● **TASK INSTRUCTIONS**: Rewrite the rows below with every "Find the location of" replaced by "Locate", leaving all other text as it is.

[start of MATERIAL PROVIDED]

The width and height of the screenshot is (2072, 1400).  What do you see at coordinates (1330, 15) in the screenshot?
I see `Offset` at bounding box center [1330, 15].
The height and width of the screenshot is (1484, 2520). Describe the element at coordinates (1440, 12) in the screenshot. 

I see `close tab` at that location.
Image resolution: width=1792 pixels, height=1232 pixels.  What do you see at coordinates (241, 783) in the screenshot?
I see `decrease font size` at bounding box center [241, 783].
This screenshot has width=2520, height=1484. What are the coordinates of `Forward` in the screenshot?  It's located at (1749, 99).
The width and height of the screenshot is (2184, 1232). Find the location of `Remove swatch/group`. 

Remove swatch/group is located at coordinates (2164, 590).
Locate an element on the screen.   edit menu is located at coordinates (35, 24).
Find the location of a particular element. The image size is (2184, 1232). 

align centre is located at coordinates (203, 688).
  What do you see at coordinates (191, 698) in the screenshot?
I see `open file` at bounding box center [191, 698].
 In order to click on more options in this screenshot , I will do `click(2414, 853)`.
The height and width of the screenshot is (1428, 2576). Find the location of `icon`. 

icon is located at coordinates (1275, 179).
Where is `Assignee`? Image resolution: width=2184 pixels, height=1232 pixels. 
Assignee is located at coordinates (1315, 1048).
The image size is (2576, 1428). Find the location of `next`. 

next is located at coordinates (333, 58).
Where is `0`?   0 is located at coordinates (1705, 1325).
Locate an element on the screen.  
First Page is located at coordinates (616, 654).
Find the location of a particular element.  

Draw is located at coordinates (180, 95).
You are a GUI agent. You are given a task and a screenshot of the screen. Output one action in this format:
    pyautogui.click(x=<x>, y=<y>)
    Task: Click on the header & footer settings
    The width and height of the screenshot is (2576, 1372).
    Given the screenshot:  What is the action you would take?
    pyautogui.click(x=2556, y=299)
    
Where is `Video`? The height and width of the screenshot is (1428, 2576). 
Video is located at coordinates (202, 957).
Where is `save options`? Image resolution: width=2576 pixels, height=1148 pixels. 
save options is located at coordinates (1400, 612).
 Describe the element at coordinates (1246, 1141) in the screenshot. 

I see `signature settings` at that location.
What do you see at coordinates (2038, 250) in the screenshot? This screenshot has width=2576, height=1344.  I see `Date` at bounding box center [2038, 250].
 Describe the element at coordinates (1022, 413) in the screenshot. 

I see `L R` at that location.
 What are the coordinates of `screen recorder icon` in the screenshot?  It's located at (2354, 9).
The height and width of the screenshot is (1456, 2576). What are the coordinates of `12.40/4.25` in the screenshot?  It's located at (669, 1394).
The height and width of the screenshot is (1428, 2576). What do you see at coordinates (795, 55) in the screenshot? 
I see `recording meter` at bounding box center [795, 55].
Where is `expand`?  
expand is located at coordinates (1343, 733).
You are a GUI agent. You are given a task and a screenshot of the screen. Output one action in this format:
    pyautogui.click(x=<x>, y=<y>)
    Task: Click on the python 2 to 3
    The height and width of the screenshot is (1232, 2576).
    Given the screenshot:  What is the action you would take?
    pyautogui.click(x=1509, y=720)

[end of MATERIAL PROVIDED]

● **RESPONSE FOR THIS EXERCISE**:
The width and height of the screenshot is (2072, 1400).  What do you see at coordinates (1330, 15) in the screenshot?
I see `Offset` at bounding box center [1330, 15].
The height and width of the screenshot is (1484, 2520). Describe the element at coordinates (1440, 12) in the screenshot. 

I see `close tab` at that location.
Image resolution: width=1792 pixels, height=1232 pixels.  What do you see at coordinates (241, 783) in the screenshot?
I see `decrease font size` at bounding box center [241, 783].
This screenshot has width=2520, height=1484. What are the coordinates of `Forward` in the screenshot?  It's located at (1749, 99).
The width and height of the screenshot is (2184, 1232). Locate `Remove swatch/group`. 

Remove swatch/group is located at coordinates (2164, 590).
Locate an element on the screen.   edit menu is located at coordinates (35, 24).
Locate a particular element. The image size is (2184, 1232). 

align centre is located at coordinates (203, 688).
  What do you see at coordinates (191, 698) in the screenshot?
I see `open file` at bounding box center [191, 698].
 In order to click on more options in this screenshot , I will do `click(2414, 853)`.
The height and width of the screenshot is (1428, 2576). Locate `icon`. 

icon is located at coordinates (1275, 179).
Where is `Assignee`? Image resolution: width=2184 pixels, height=1232 pixels. 
Assignee is located at coordinates (1315, 1048).
The image size is (2576, 1428). Locate `next`. 

next is located at coordinates (333, 58).
Where is `0`?   0 is located at coordinates (1705, 1325).
Locate an element on the screen.  
First Page is located at coordinates (616, 654).
Locate a particular element.  

Draw is located at coordinates (180, 95).
You are a GUI agent. You are given a task and a screenshot of the screen. Output one action in this format:
    pyautogui.click(x=<x>, y=<y>)
    Task: Click on the header & footer settings
    The width and height of the screenshot is (2576, 1372).
    Given the screenshot:  What is the action you would take?
    pyautogui.click(x=2556, y=299)
    
Where is `Video`? The height and width of the screenshot is (1428, 2576). 
Video is located at coordinates (202, 957).
Where is `save options`? Image resolution: width=2576 pixels, height=1148 pixels. 
save options is located at coordinates (1400, 612).
 Describe the element at coordinates (1246, 1141) in the screenshot. 

I see `signature settings` at that location.
What do you see at coordinates (2038, 250) in the screenshot? This screenshot has width=2576, height=1344.  I see `Date` at bounding box center [2038, 250].
 Describe the element at coordinates (1022, 413) in the screenshot. 

I see `L R` at that location.
 What are the coordinates of `screen recorder icon` in the screenshot?  It's located at (2354, 9).
The height and width of the screenshot is (1456, 2576). What are the coordinates of `12.40/4.25` in the screenshot?  It's located at (669, 1394).
The height and width of the screenshot is (1428, 2576). What do you see at coordinates (795, 55) in the screenshot? 
I see `recording meter` at bounding box center [795, 55].
Where is `expand`?  
expand is located at coordinates (1343, 733).
You are a GUI agent. You are given a task and a screenshot of the screen. Output one action in this format:
    pyautogui.click(x=<x>, y=<y>)
    Task: Click on the python 2 to 3
    The height and width of the screenshot is (1232, 2576).
    Given the screenshot:  What is the action you would take?
    pyautogui.click(x=1509, y=720)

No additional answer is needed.